At the end of this exercise, you will be able to:
1. Define data structure.
2. Build a new vector and call elements within it.
3. Combine a series of vectors into a data frame.
4. Name columns and rows in a data frame.
5. Select columns and rows and use summary functions.
6. Write your data frame to a csv file!
A library is a collection of R functions and data sets. The tidyverse is a collection of R packages designed for data science. For this course, we will be using many of the packages in the tidyverse. We load the tidyverse with the command below.
library("tidyverse")
## ── Attaching core tidyverse packages ──────────────────────── tidyverse 2.0.0 ──
## ✔ dplyr 1.1.4 ✔ readr 2.1.6
## ✔ forcats 1.0.1 ✔ stringr 1.6.0
## ✔ ggplot2 4.0.1 ✔ tibble 3.3.0
## ✔ lubridate 1.9.4 ✔ tidyr 1.3.2
## ✔ purrr 1.2.1
## ── Conflicts ────────────────────────────────────────── tidyverse_conflicts() ──
## ✖ dplyr::filter() masks stats::filter()
## ✖ dplyr::lag() masks stats::lag()
## ℹ Use the conflicted package (<http://conflicted.r-lib.org/>) to force all conflicts to become errors
In addition to classes of data, R also organizes data in different ways. These are called data structures and include vectors, lists, matrices, data frames, and factors. Here, we will introduce vectors and data frames.
Vectors are a common way of organizing data in R. We create vectors
using the c command. The c stands for
concatenate. We used this command in lab 2.
A numeric vector.
my_vector <- c(10, 20, 30)
A character vector.
days_of_the_week <- c("Monday", "Tuesday", "Wednesday", "Thursday", "Friday", "Saturday", "Sunday")

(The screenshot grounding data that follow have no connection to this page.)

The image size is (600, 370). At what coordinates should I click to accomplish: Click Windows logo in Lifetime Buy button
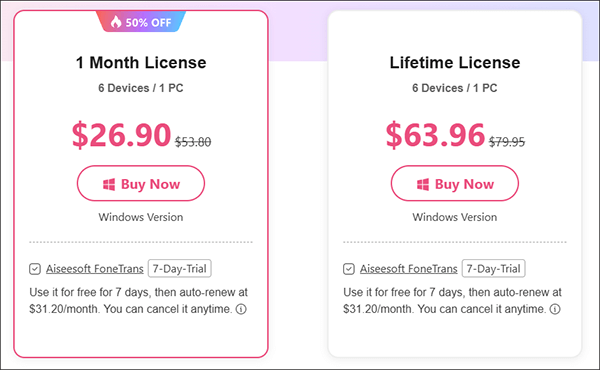(423, 184)
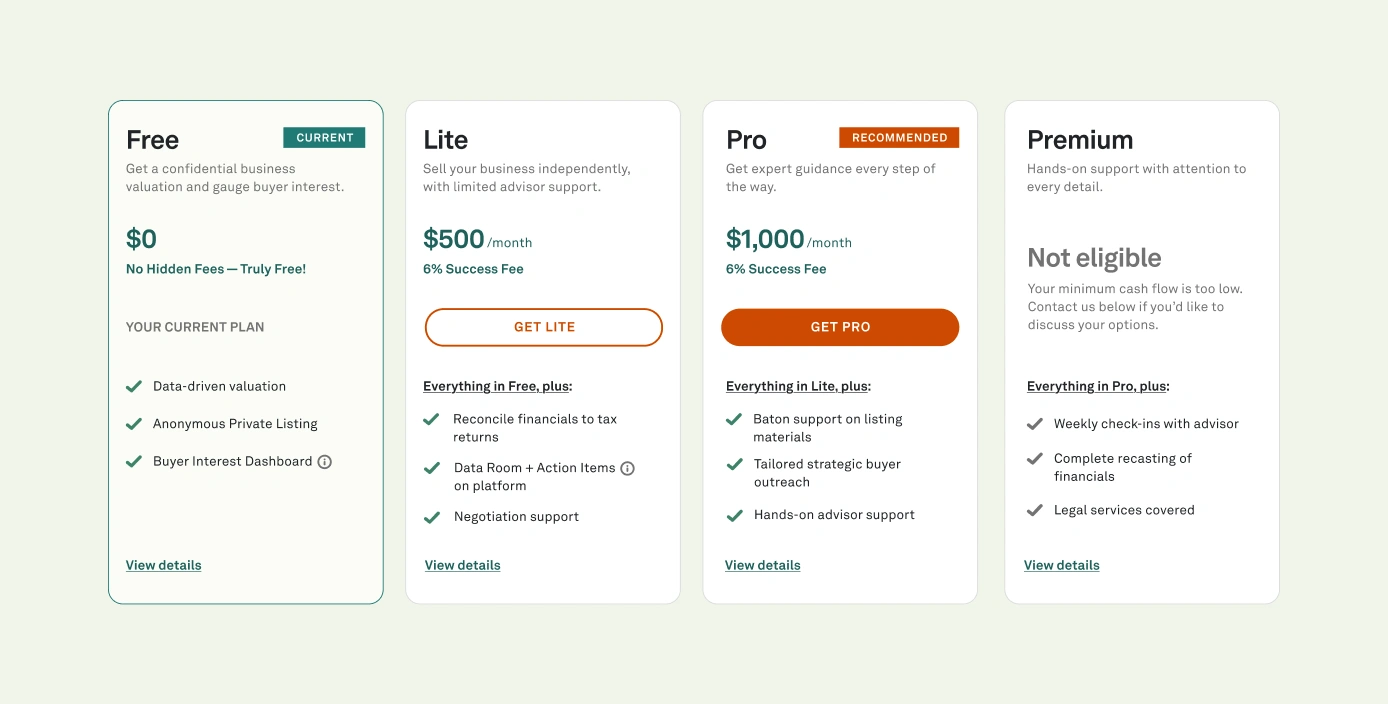
Task: Open View details in Free plan
Action: [x=164, y=565]
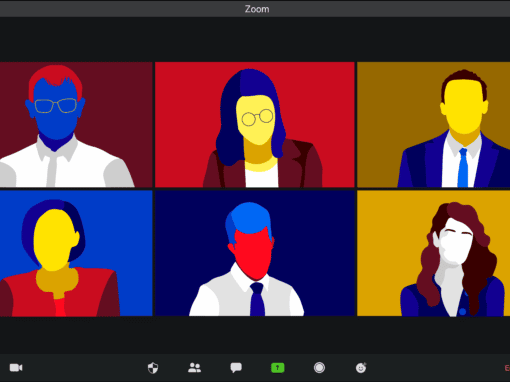The height and width of the screenshot is (382, 510).
Task: Click the round glasses on the woman with the yellow face
Action: point(257,118)
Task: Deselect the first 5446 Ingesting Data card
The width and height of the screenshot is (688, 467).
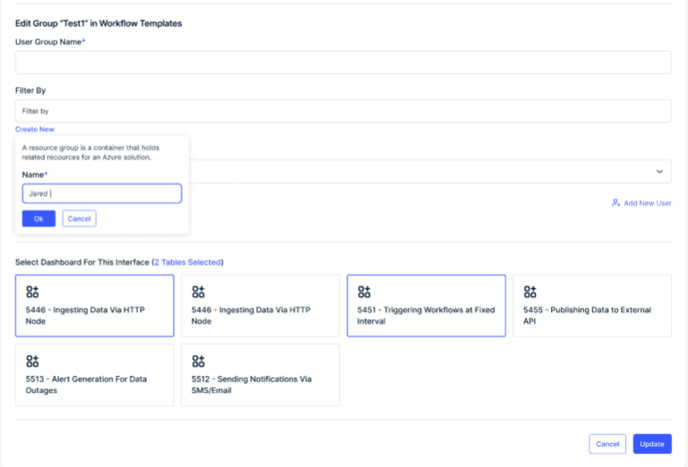Action: point(95,306)
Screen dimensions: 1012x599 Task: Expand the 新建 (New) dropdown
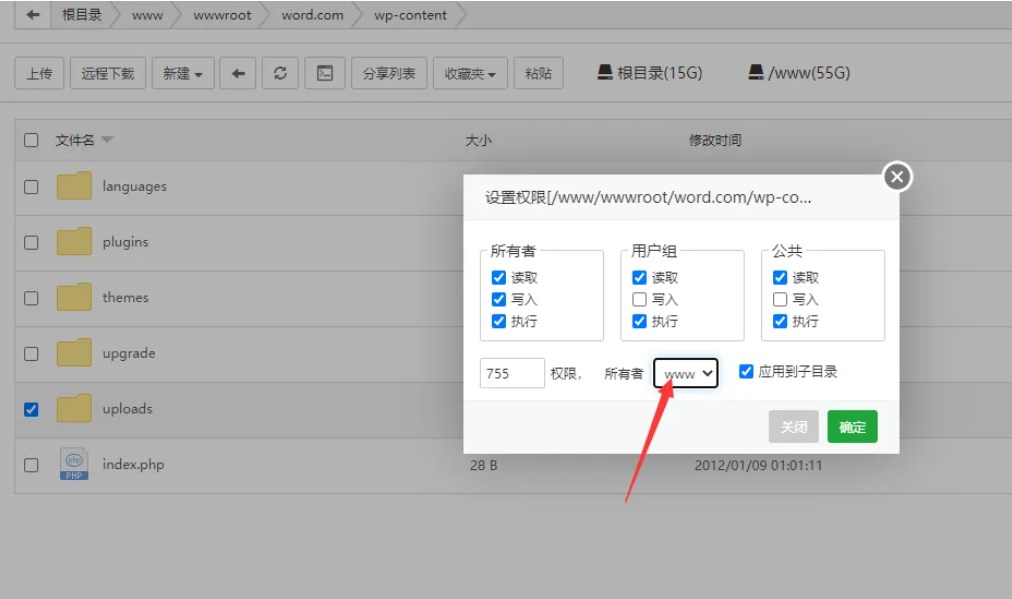pos(183,73)
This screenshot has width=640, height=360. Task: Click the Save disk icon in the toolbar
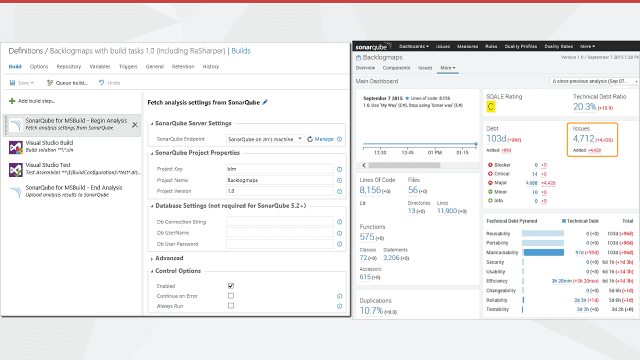point(12,83)
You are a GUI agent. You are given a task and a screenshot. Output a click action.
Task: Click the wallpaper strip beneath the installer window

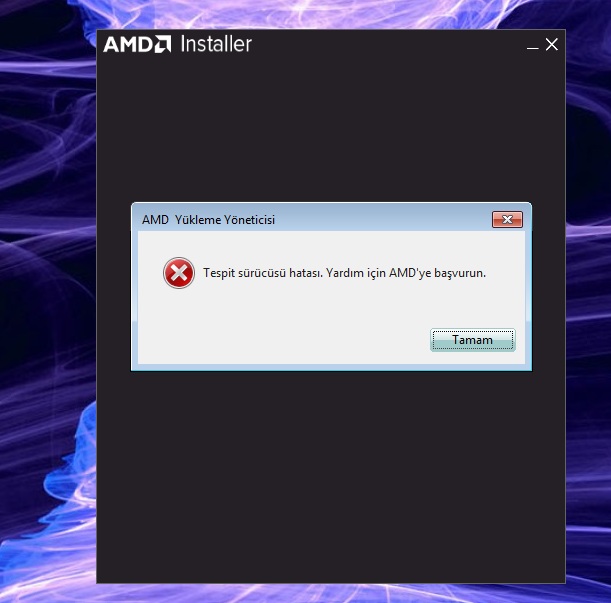[x=331, y=594]
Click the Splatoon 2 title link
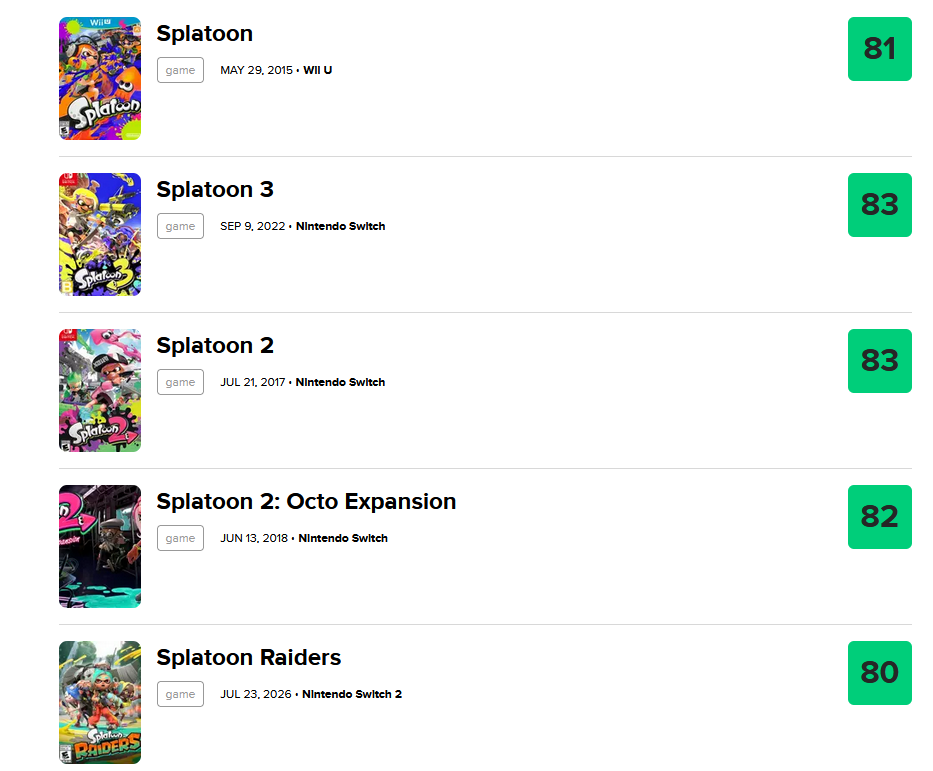 (x=215, y=345)
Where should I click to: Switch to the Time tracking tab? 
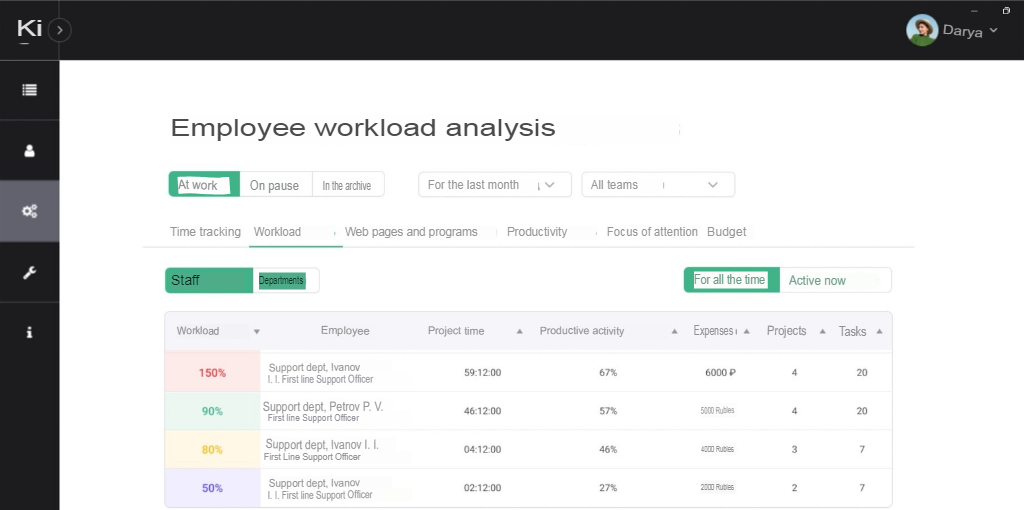point(205,232)
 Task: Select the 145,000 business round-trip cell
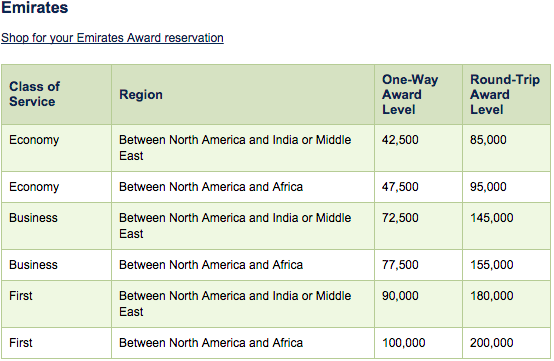point(491,218)
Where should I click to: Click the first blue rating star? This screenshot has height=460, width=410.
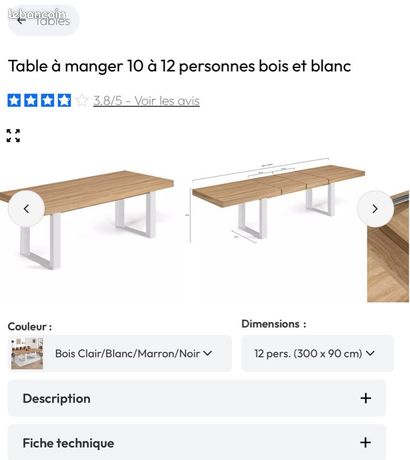[x=14, y=100]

A convenient trick for creating a vector to play around with is to generate a sequence of numbers.
my_vector_sequence <- c(1:100)
We can use [] to pull out elements in a vector. We just
need to specify their position in the vector; i.e. day 3 is
Wednesday.
days_of_the_week[4]
## [1] "Thursday"
my_vector_sequence[10]
## [1] 10
[] to determine which element in
my_vector_sequence has a value of 15.my_vector_sequence[15]
## [1] 15
my_vector_sequence that are less than or equal to
10.my_vector_sequence <= 10
## [1] TRUE TRUE TRUE TRUE TRUE TRUE TRUE TRUE TRUE TRUE FALSE FALSE
## [13] FALSE FALSE FALSE FALSE FALSE FALSE FALSE FALSE FALSE FALSE FALSE FALSE
## [25] FALSE FALSE FALSE FALSE FALSE FALSE FALSE FALSE FALSE FALSE FALSE FALSE
## [37] FALSE FALSE FALSE FALSE FALSE FALSE FALSE FALSE FALSE FALSE FALSE FALSE
## [49] FALSE FALSE FALSE FALSE FALSE FALSE FALSE FALSE FALSE FALSE FALSE FALSE
## [61] FALSE FALSE FALSE FALSE FALSE FALSE FALSE FALSE FALSE FALSE FALSE FALSE
## [73] FALSE FALSE FALSE FALSE FALSE FALSE FALSE FALSE FALSE FALSE FALSE FALSE
## [85] FALSE FALSE FALSE FALSE FALSE FALSE FALSE FALSE FALSE FALSE FALSE FALSE
## [97] FALSE FALSE FALSE FALSE
[] then you only get the values, not the
logical evaluation of the entire vector. Experiment with this by
adjusting the chunk below.my_vector_sequence[my_vector_sequence <= 10]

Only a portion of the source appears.